Assume that you can get random bytes from the source using some function:
bool RandomBuf(BYTE* pBuf , size_t nLen); // fill buffer with nLen random bytes
Now you can use the following function to generate a random value in a given range:
// --------------------------------------------------------------------------
// produce a uniformly-distributed integral value in range [nMin, nMax]
// T is char/BYTE/short/WORD/int/UINT/LONGLONG/ULONGLONG
template <class T> T RandU(T nMin, T nMax)
{
static_assert(std::numeric_limits<T>::is_integer, "RandU: integral type expected");
if (nMin>nMax)
std::swap(nMin, nMax);
if (0 == (T)(nMax-nMin+1)) // all range of type T
{
T nR;
return RandomBuf((BYTE*)&nR, sizeof(T)) ? *(T*)&nR : nMin;
}
ULONGLONG nRange = (ULONGLONG)nMax-(ULONGLONG)nMin+1 ; // number of discrete values
UINT nRangeBits= (UINT)ceil(log((double)nRange) / log(2.)); // bits for storing nRange discrete values
ULONGLONG nR ;
do
{
if (!RandomBuf((BYTE*)&nR, sizeof(nR)))
return nMin;
nR= nR>>((sizeof(nR)<<3) - nRangeBits); // keep nRangeBits random bits
}
while (nR >= nRange); // ensure value in range [0..nRange-1]

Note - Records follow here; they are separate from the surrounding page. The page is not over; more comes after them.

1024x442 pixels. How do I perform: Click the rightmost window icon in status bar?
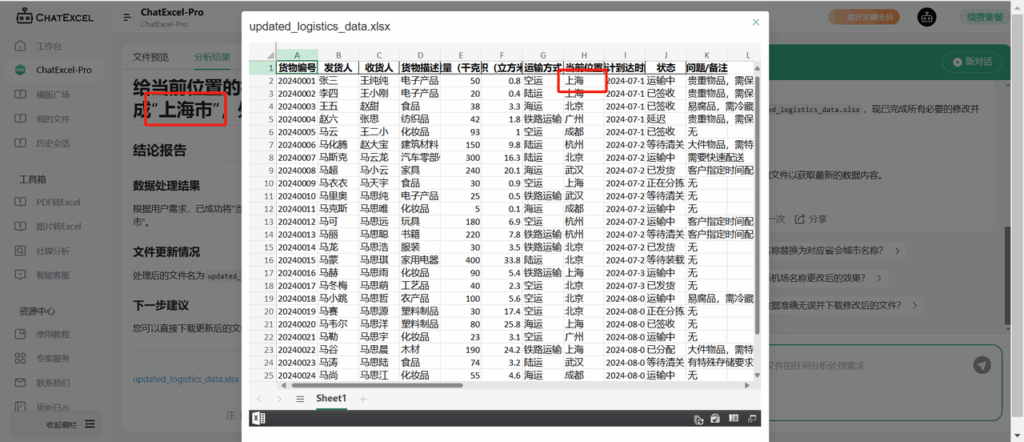(752, 418)
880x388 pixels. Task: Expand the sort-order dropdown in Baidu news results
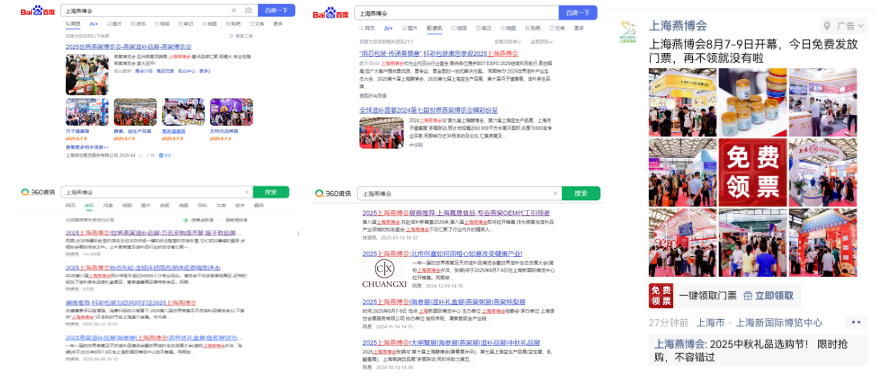coord(507,42)
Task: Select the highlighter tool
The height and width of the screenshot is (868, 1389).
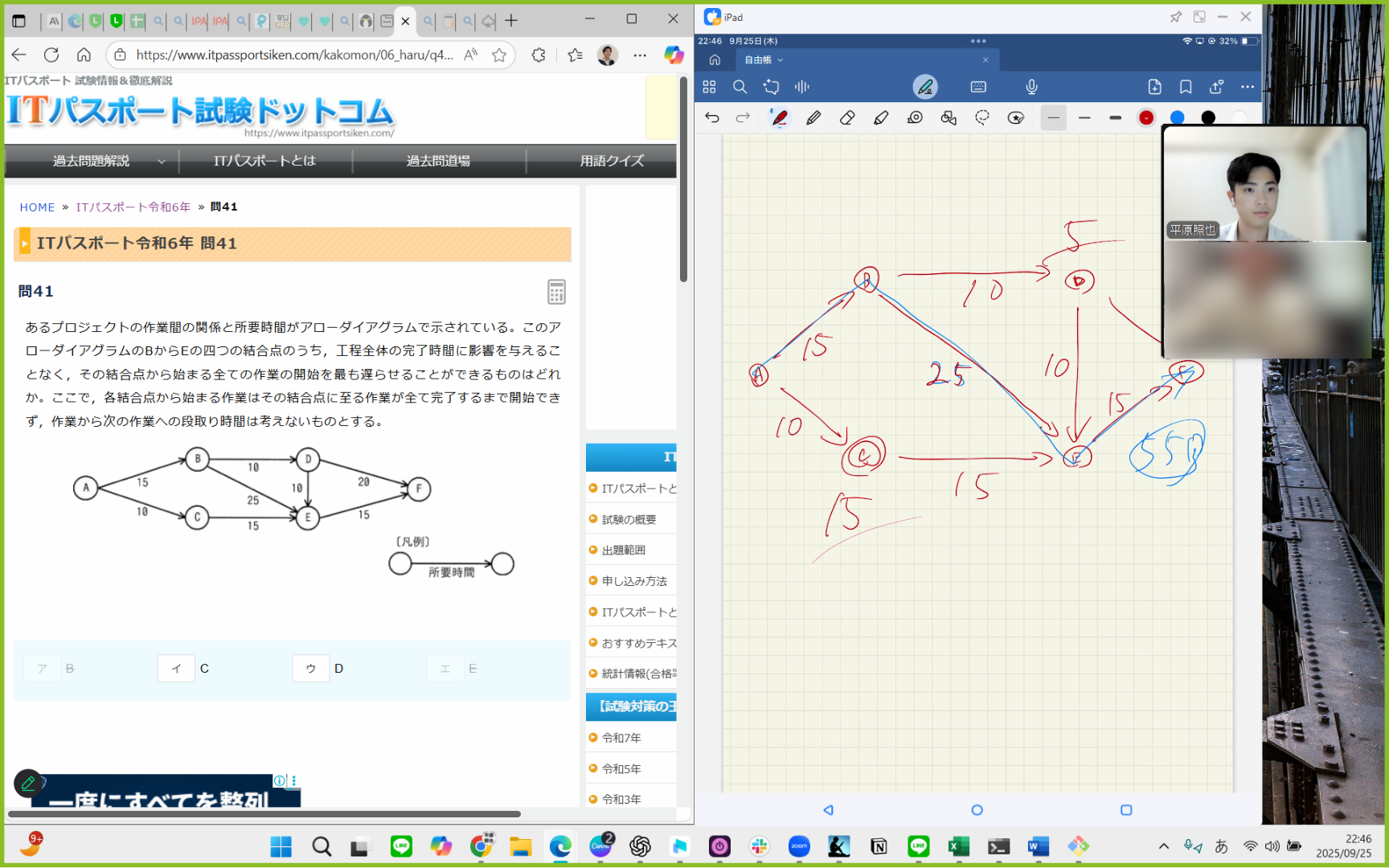Action: point(881,118)
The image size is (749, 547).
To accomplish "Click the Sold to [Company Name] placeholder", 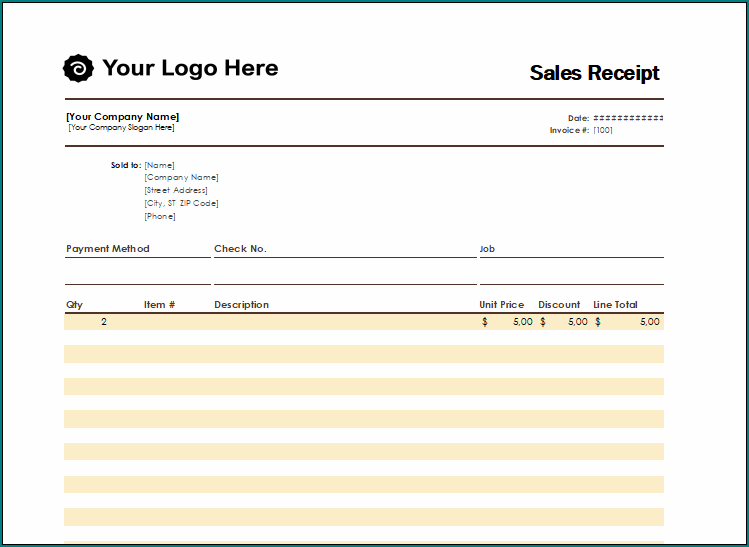I will coord(181,178).
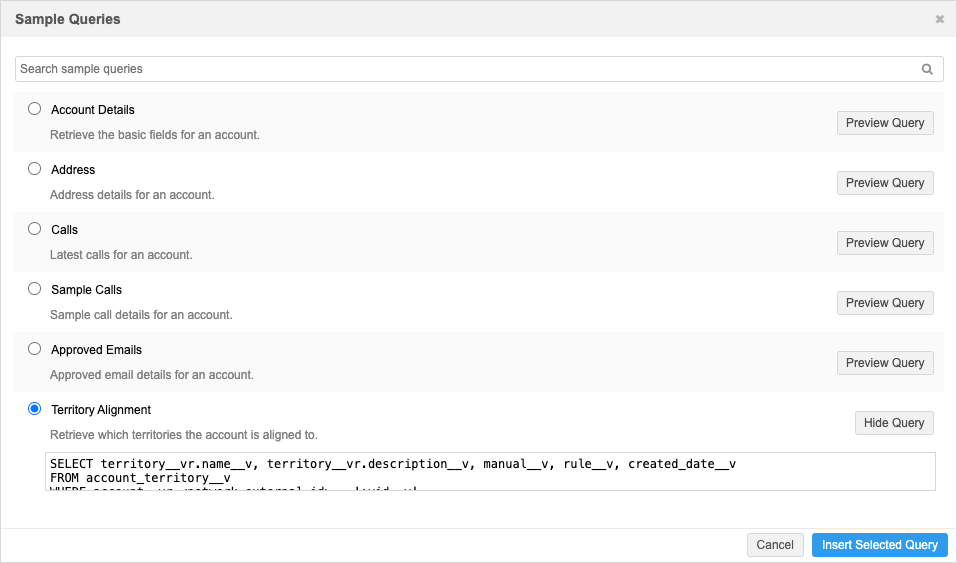Screen dimensions: 957x563
Task: Select the Sample Calls radio button
Action: (x=35, y=289)
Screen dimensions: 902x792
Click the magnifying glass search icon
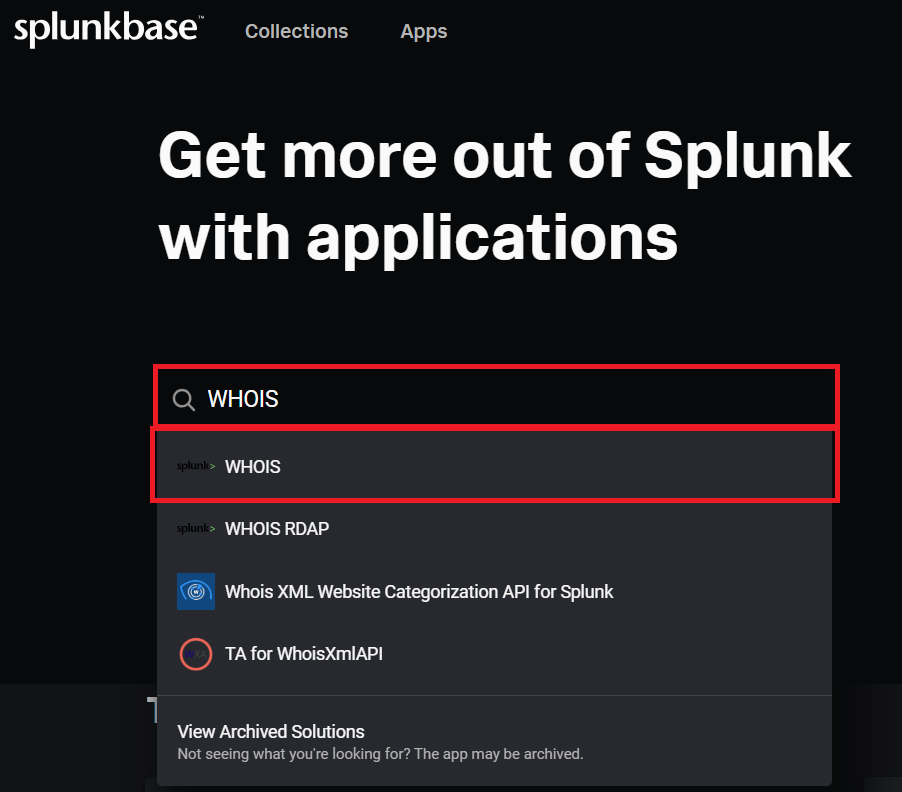click(x=184, y=400)
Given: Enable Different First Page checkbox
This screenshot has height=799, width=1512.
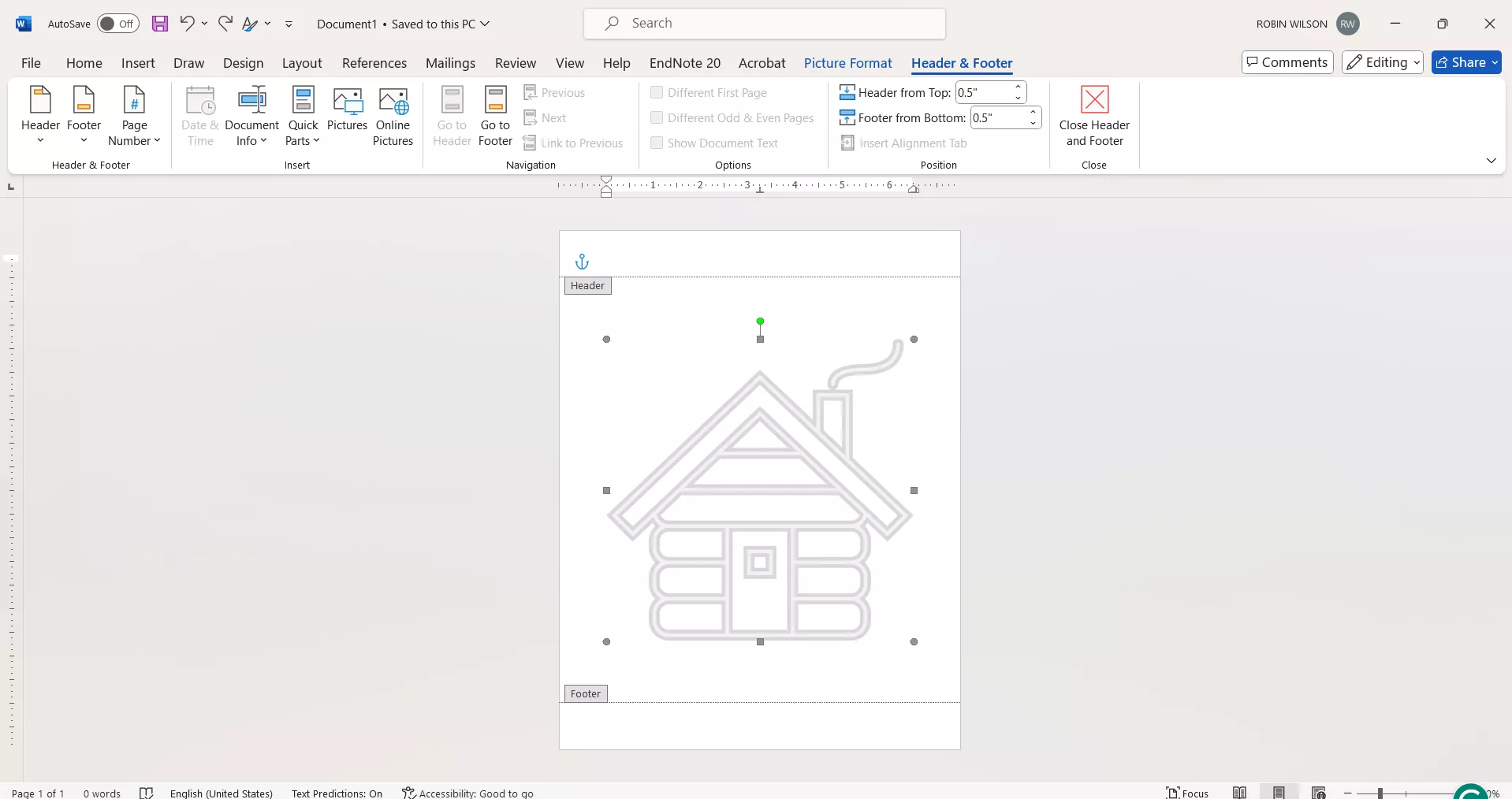Looking at the screenshot, I should click(x=657, y=93).
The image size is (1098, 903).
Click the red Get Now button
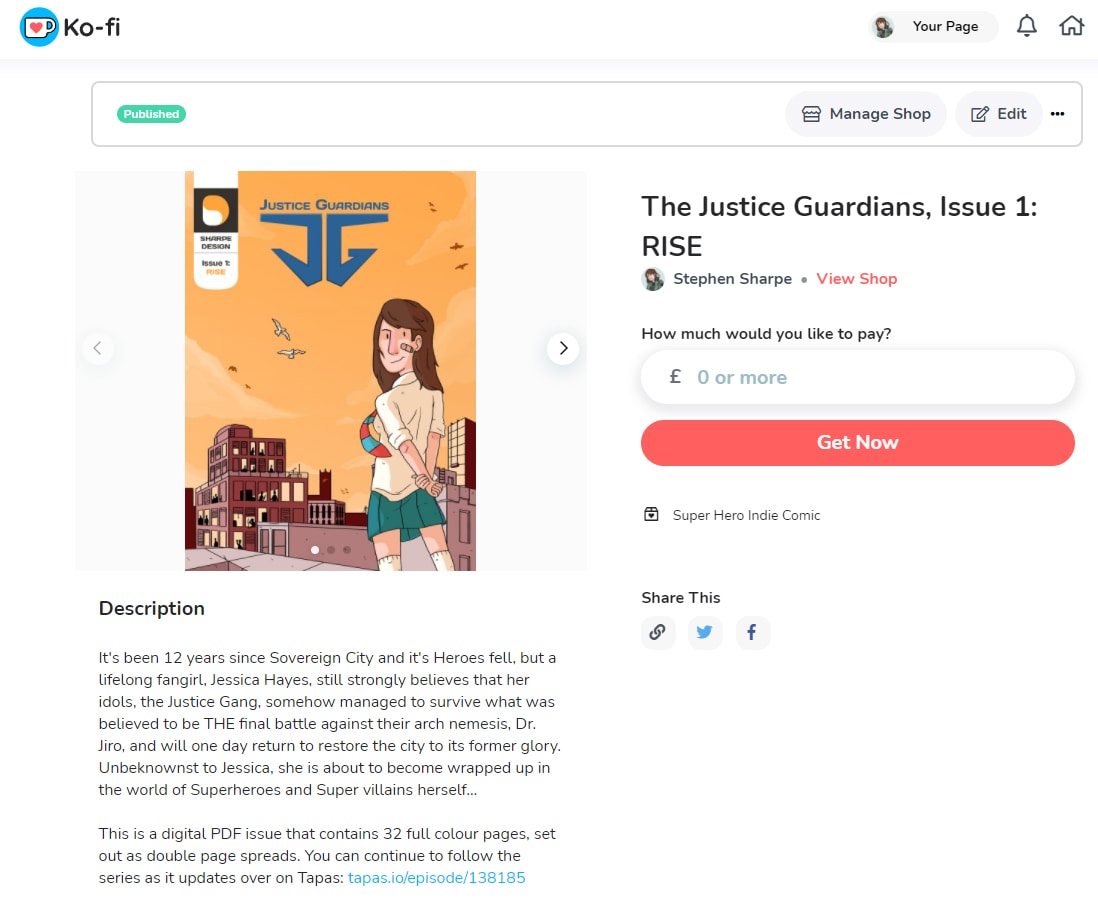(857, 442)
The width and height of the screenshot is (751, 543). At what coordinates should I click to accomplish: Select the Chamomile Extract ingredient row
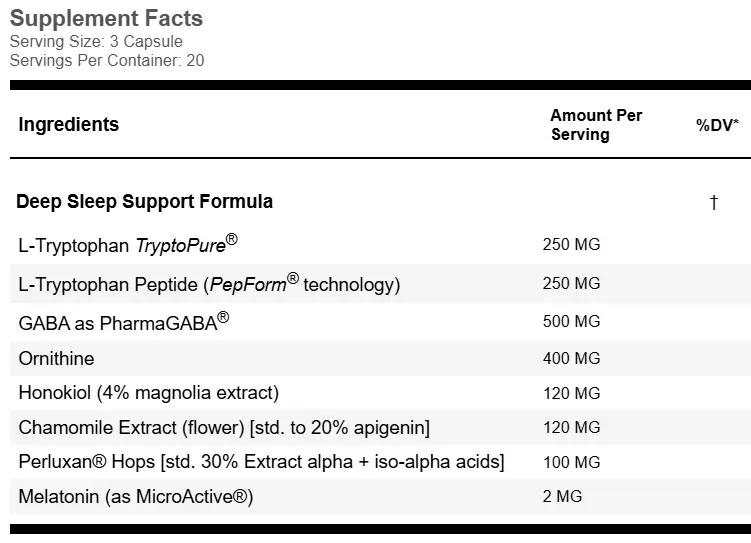tap(224, 428)
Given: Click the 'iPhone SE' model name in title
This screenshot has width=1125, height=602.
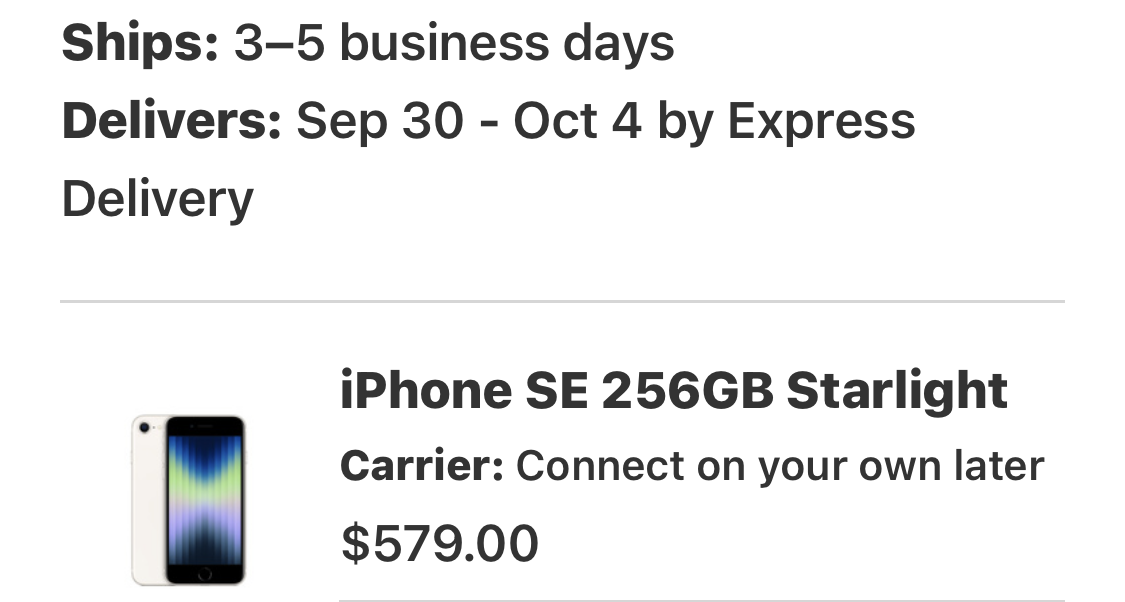Looking at the screenshot, I should pos(463,390).
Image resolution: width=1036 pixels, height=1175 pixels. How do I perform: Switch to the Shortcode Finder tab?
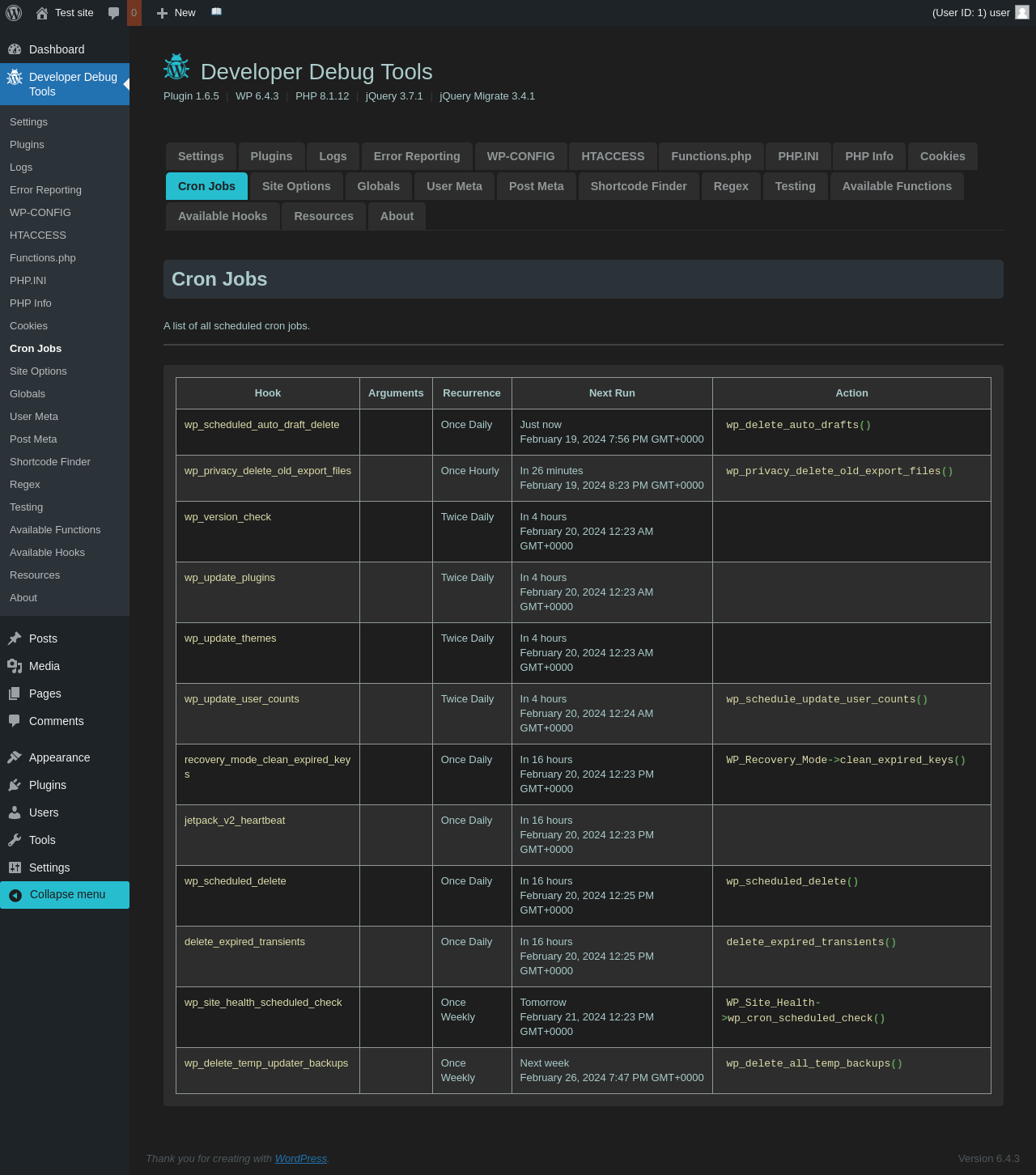(638, 186)
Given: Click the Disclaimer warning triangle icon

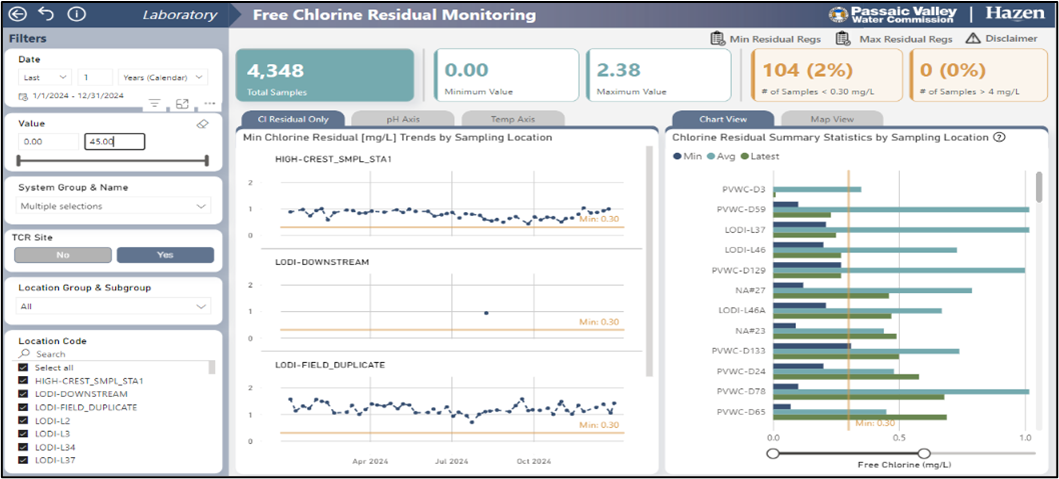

return nMin + (T)nR; // [nMin..nMax]
}
Since you are always getting a multiple of 8 bits, you can save extra bits between calls (for example you may need only 9 bits out of 16 bits). It requires some bit-manipulations, and it is up to you do decide if it is worth the effort.
You can save even more, if you'll use 'half bits': Let's assume that you want to generate numbers in the range [1..5]. You'll need log2(5)=2.32 bits for each random value. Using 32 random bits you can actually generate floor(32/2.32)= 13 random values in this range, though it requires some additional effort.